In the first part of this series, I introduced Google’s protocol buffers, a.k.a. “protobuf.” In the second part, I talked about forward and backward compatibility, defaults, and unknown fields. Now it’s time to circle back to what led me down this path in the first place: given a system that produces and consumes serialized protobuf messages, how can we be assured that our code is equipped to handle messages that may be older or newer?

The “Unknown Fields” Canary

The system I was working with produced a lot of protobuf messages. And, like any system under development, those messages grew new fields and replaced existing ones.

We decided we would error if we didn’t think we could handle an incoming message. One case was easy: the message we read in had more fields than we knew what to do with. Protobuf decoders expose unknown fields, so we could just check if there were any.

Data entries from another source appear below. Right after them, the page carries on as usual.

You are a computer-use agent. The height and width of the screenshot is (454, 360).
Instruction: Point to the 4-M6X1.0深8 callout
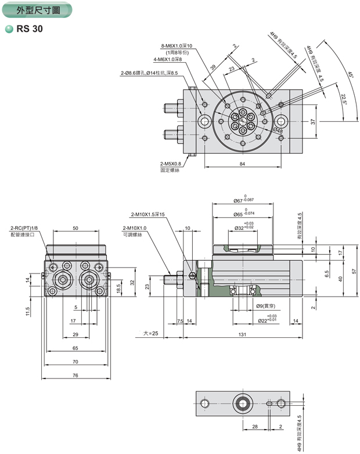pyautogui.click(x=168, y=59)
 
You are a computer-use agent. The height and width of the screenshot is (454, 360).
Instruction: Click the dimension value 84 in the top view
pyautogui.click(x=242, y=164)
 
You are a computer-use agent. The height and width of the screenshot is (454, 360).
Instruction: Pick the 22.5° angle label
pyautogui.click(x=343, y=99)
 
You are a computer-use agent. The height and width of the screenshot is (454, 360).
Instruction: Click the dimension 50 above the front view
pyautogui.click(x=75, y=228)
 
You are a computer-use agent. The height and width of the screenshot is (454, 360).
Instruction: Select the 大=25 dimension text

But — not so fast. Recall that protobuf omits fields that match their default values.

So if 0 is a valid number for a field, we simply cannot tell whether it was originally set or set to a default value. In practice, this means that we can’t detect some unknown fields.

Regardless, the unknown field test is a good start. We just need to understand its limitations.

Validation

Checking for unknown fields doesn’t solve the opposite problem at all: what if we need a field to be set, but the upstream protobuf message producer doesn’t know about it?

Default values strike again here. The upstream won’t set them, but downstream we can’t tell if they’ve never been set or just have a default value.

We can construct these new fields in such a way that default values will be invalid, then leverage a library like PGV to validate incoming messages.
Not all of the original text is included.